# EXTRACT TO READ
[Start of Attachment]

Proposal to extend the "Citation" API object with more details

I’d like to propose extending the “Citation” API object with detailed information that can help confirm the claim that this citation conveys. From browsing the API, it looks like at the moment, when I’m creating a Citation object, I can only pass the URL that confirms this claim. In the UI, when I’m adding a citation, it looks like I can provide more detailed information by selecting the type of citation, such as web page, or a news article etc. It seems that it is creating a “Source” object at the time that I don’t see in the API, so there’s a chance that what I’m about to propose already exists out there.

I think it would be useful to let API users pass detailed predicate extraction definitions for website Sources. This extraction definitions should present the list of steps necessary to gather information necessary to confirm a predicate. It could be as simple as “Step 1: Open a URL, Step2: Extract element from page”, or much more elaborate.

I think it would be useful to follow some open definition for such steps. Personally I think [Playwright](https://playwright.dev/) test case definitions could be a good starting point for such definitions. That way API users could provide web automation scripts that evaluate to expected predicate value. If the knowledge graph can be built by automated agents, such agents should be able to provide a detailed description of how they derived this knowledge.

[End of Attachment]

# LISTED RECORDS

[Start of Attachment]

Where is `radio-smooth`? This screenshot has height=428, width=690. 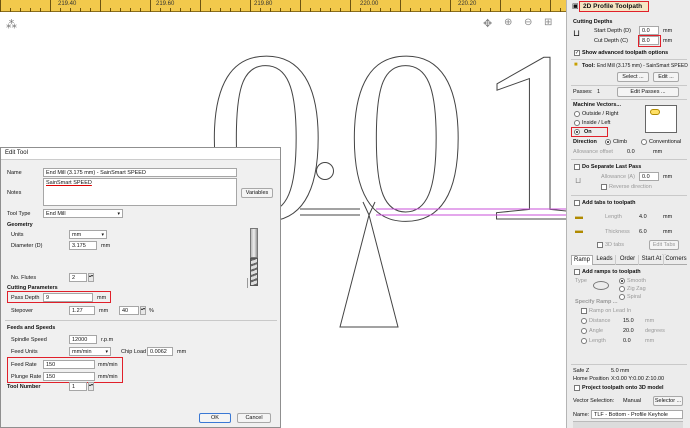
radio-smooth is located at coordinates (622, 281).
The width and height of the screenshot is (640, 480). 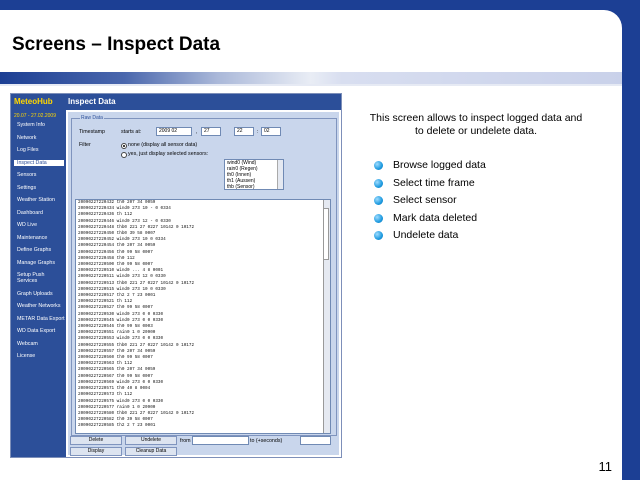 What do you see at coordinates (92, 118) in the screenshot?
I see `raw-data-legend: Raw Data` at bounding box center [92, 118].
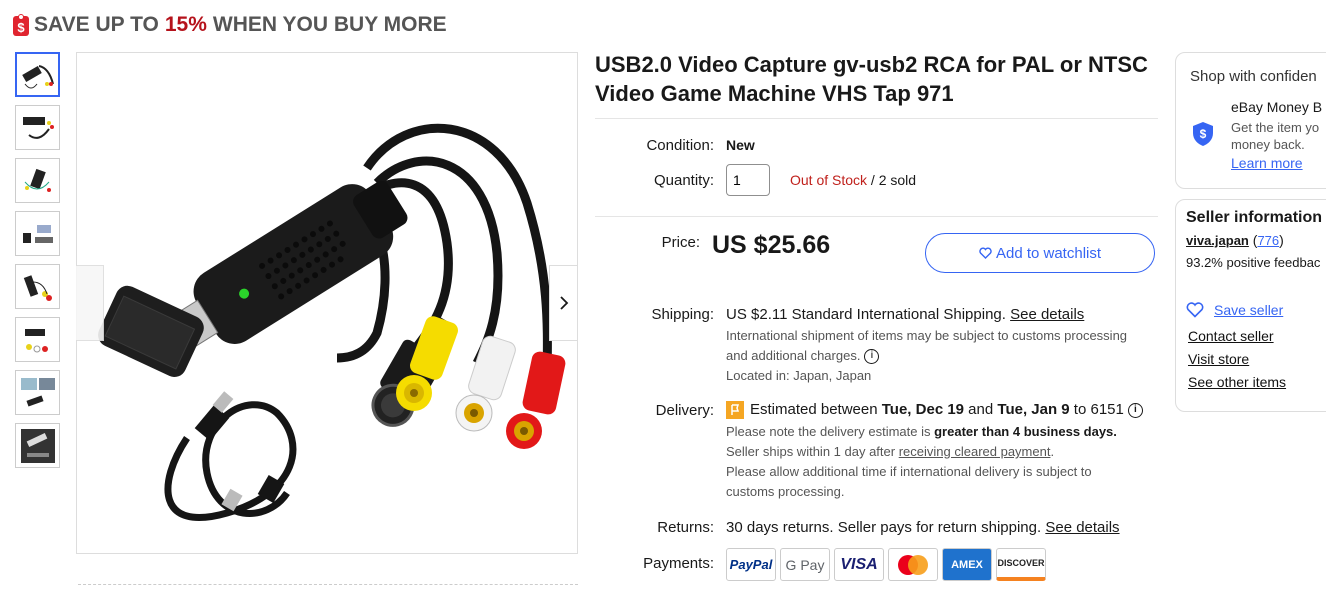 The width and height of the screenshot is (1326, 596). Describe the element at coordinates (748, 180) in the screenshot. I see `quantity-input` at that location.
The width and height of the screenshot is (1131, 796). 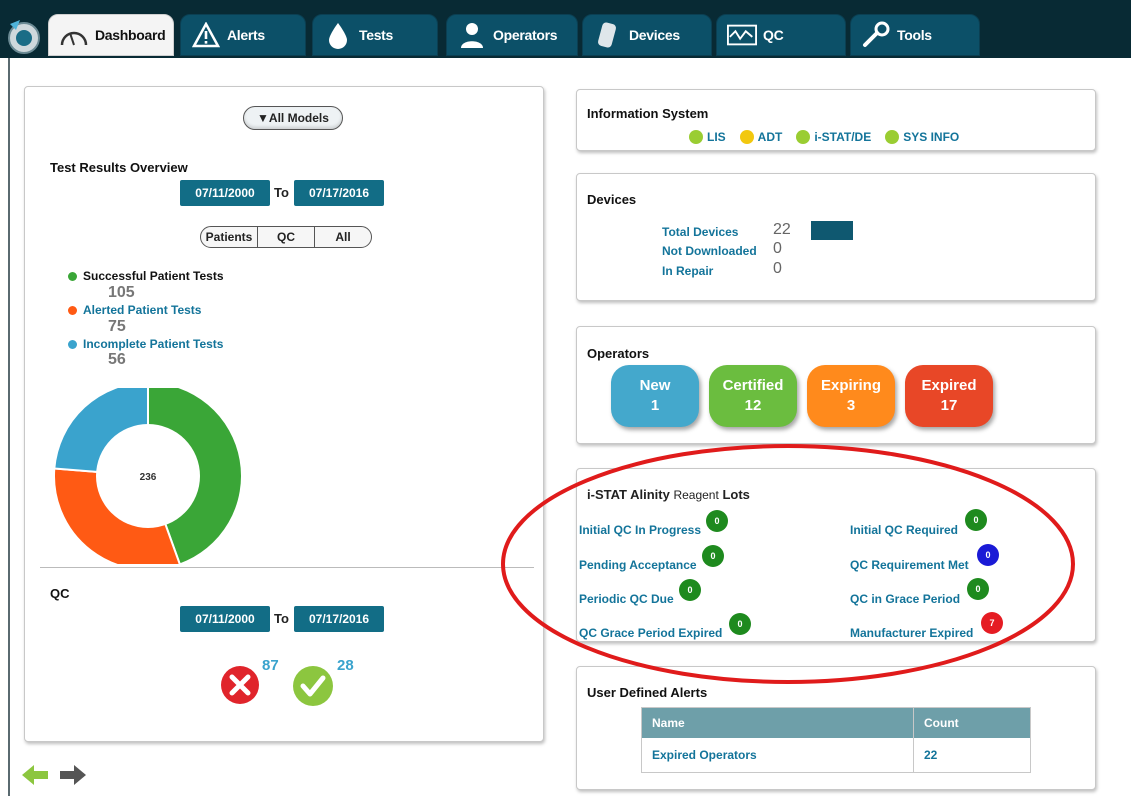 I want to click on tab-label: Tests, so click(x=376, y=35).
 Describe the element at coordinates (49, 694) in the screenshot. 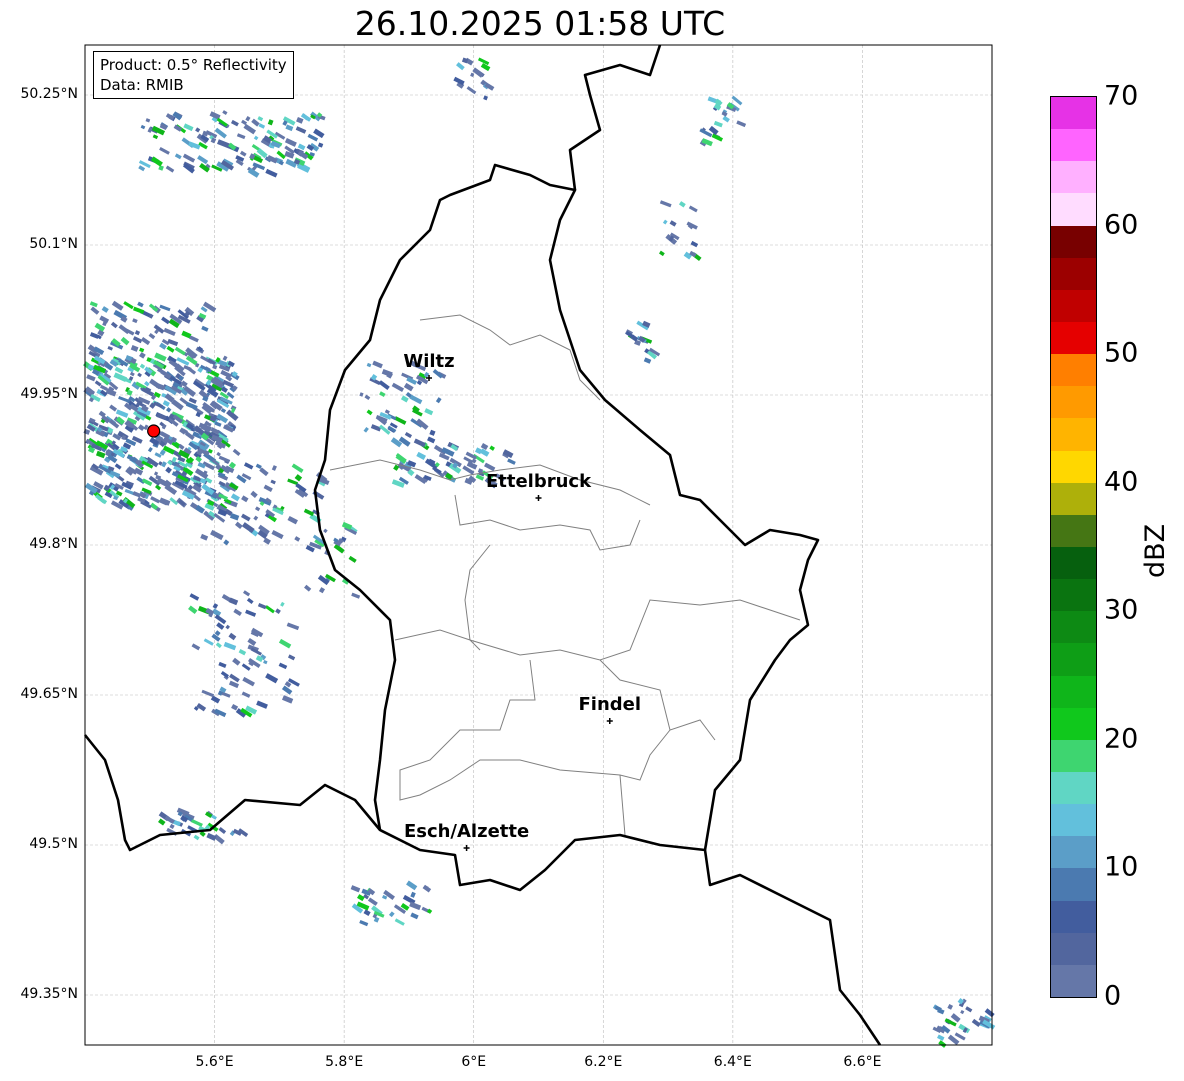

[End of Attachment]

# WORK REQUEST 1
In the proposal about extending the Citation API object, whose test case definitions does the author suggest as a starting point for defining extraction steps?
# WORK REQUEST 2
Resume the proposal to extend the Citation API object, starting after its last sentence.

# RESULT 1
Playwright's.

# RESULT 2
Playwright tests are interesting choice here for two reasons:

  • The test case definition language that allows building complex web automation configurations.
  • The [Playwright TraceViewer](https://playwright.dev/docs/trace-viewer) allows recording all the tracing information helping confirm the state of the website of the execution of this trace, and it allows visual playback of this tracing information. Such a replay could be presented to validators as a means of confirming the triple.

Having such detailed information also has an advantage of being able to detect when a citation stops evaluating to the value of a predicate, potentially giving a signal about potential changes in the knowledge graph. This signal could be a valuable information for future agents to act upon.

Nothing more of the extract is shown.